──────── EXERCISE PASSAGE
Alerts generated by the antifraud tool are notified via Webhook. To do so, it is necessary to configure an endpoint address through which we will send the notifications, as well as a secret_token that will be used to sign the request. This configuration must be done through our support team.

In this notification we will send information about the generated alerts, as well as which cardholder they refer to, so that the client can take action—for example, sending a push notification to the cardholder.

Request

Request Body
    {
"alert_key": "123456",
"cardholder_id": "ef47bc3f-61ac-4b85-ad67-0cfa3a422201",
"company_name": "Cliente 1",
"irregularity_type" : "fraud",
"risk_level": "critical"
}

The request has the format above and notifies the opening of a new alert for a Cardholder — identified by cardholder_id.

Webhook Signature

Example of signature calculation in Python

    hmac_obj = hmac.new(signature_key.encode('utf-8'), (endpoint + method + payload).encode('utf-8'), hashlib.sha1)
return hmac_obj.hexdigest()
────────────────
──────── DATASET EXCERPT
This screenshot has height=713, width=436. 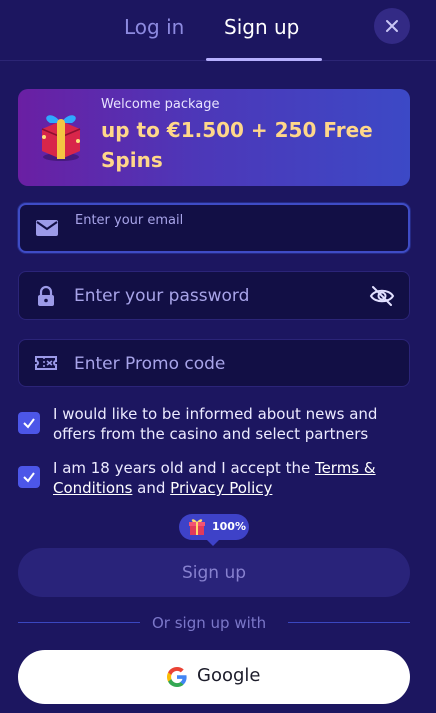 What do you see at coordinates (150, 364) in the screenshot?
I see `promo-code-placeholder: Enter Promo code` at bounding box center [150, 364].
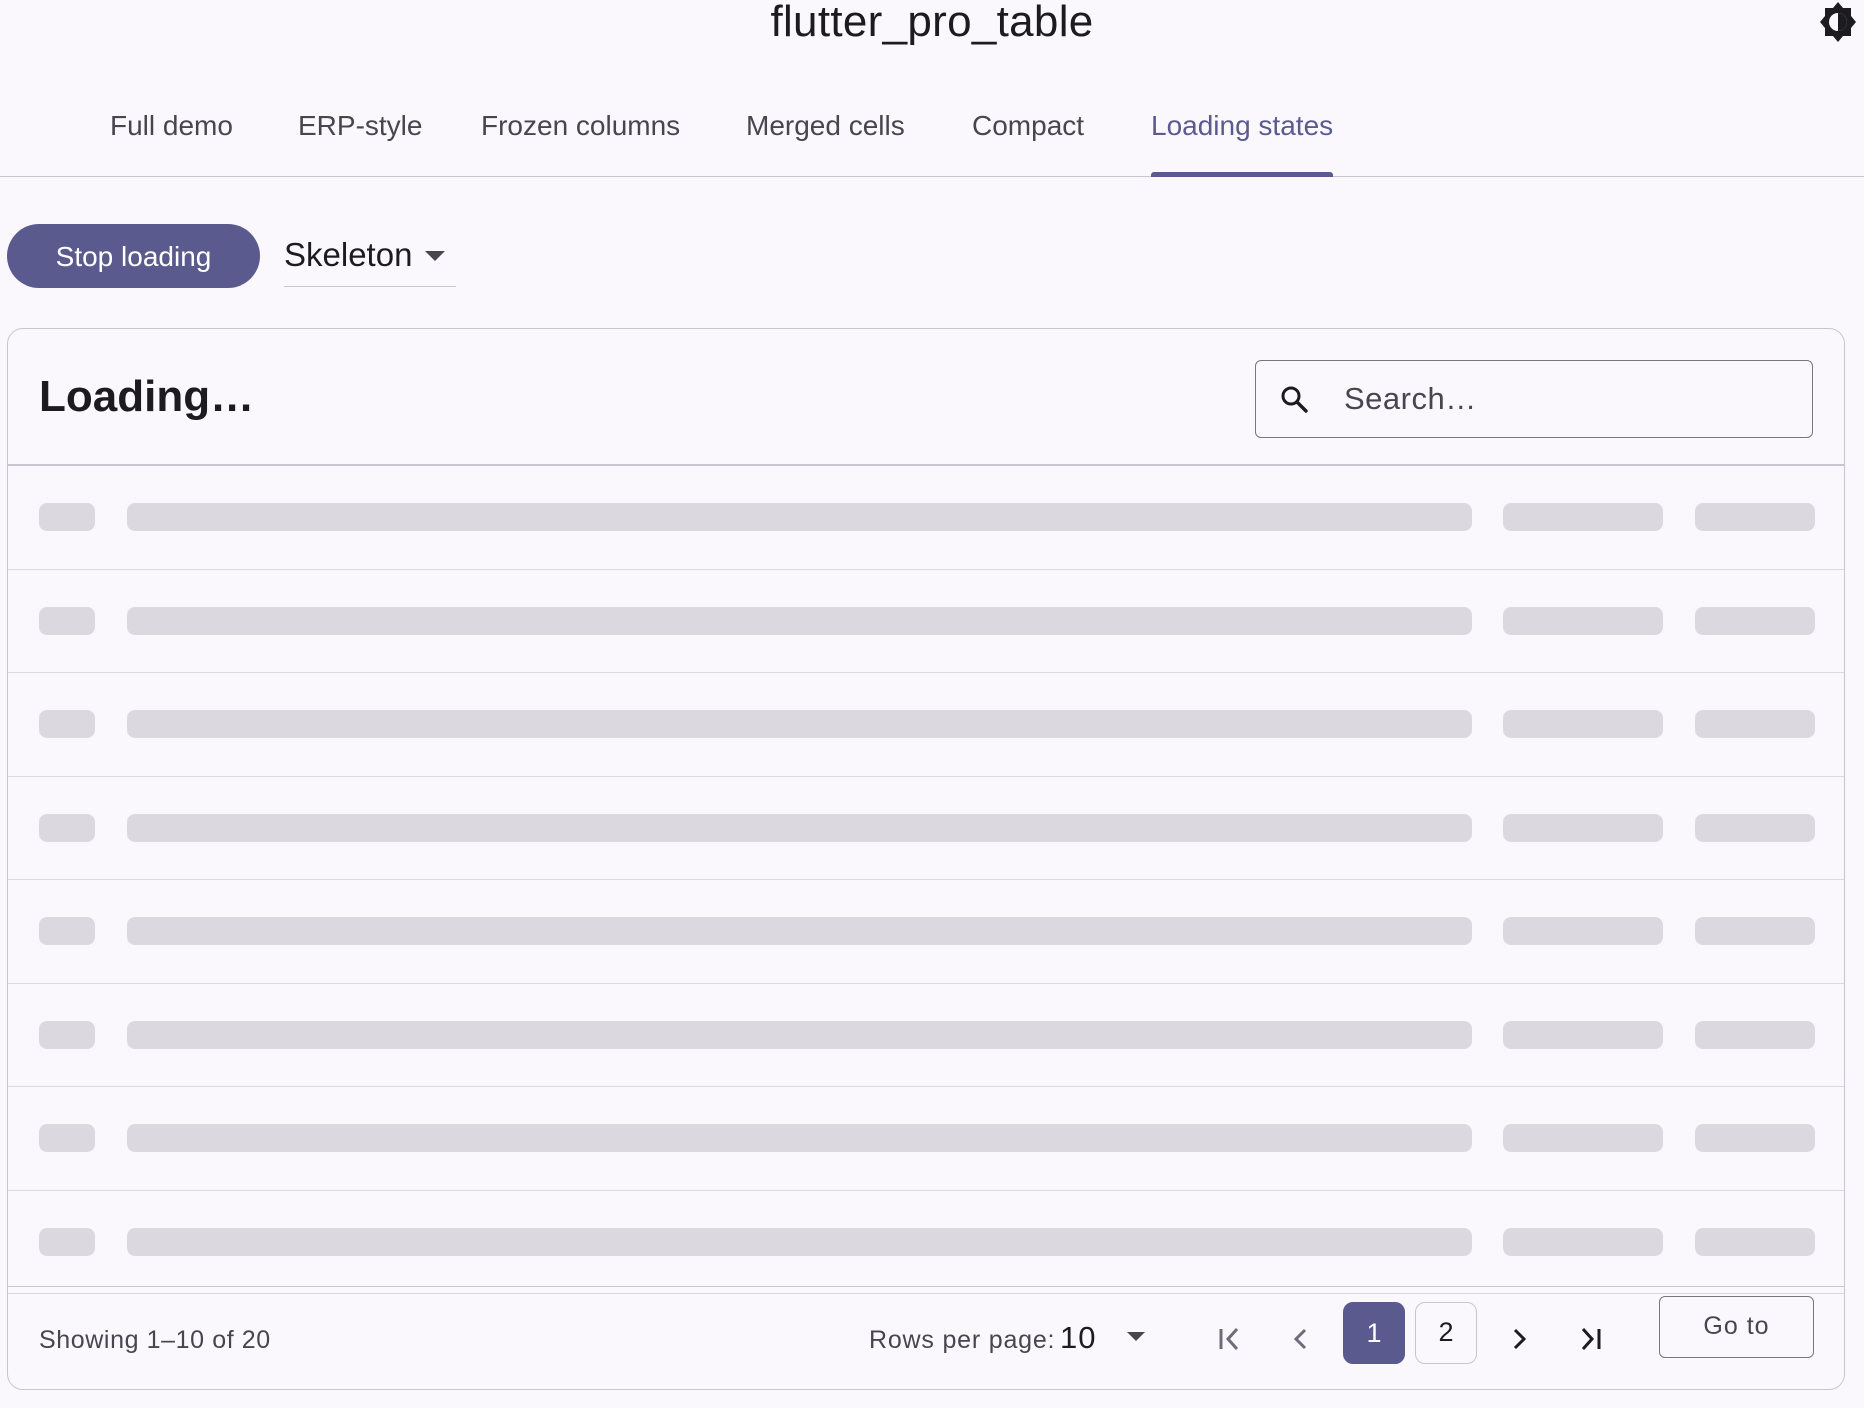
────────────────
THE TASK:
Reproduce the antifraud webhook documentation in full, word for word, including its code lines.

TASK RESULT:
Alerts generated by the antifraud tool are notified via Webhook. To do so, it is necessary to configure an endpoint address through which we will send the notifications, as well as a secret_token that will be used to sign the request. This configuration must be done through our support team.

In this notification we will send information about the generated alerts, as well as which cardholder they refer to, so that the client can take action—for example, sending a push notification to the cardholder.

Request

Request Body
    {
"alert_key": "123456",
"cardholder_id": "ef47bc3f-61ac-4b85-ad67-0cfa3a422201",
"company_name": "Cliente 1",
"irregularity_type" : "fraud",
"risk_level": "critical"
}

The request has the format above and notifies the opening of a new alert for a Cardholder — identified by cardholder_id.

Webhook Signature

Example of signature calculation in Python

    hmac_obj = hmac.new(signature_key.encode('utf-8'), (endpoint + method + payload).encode('utf-8'), hashlib.sha1)
return hmac_obj.hexdigest()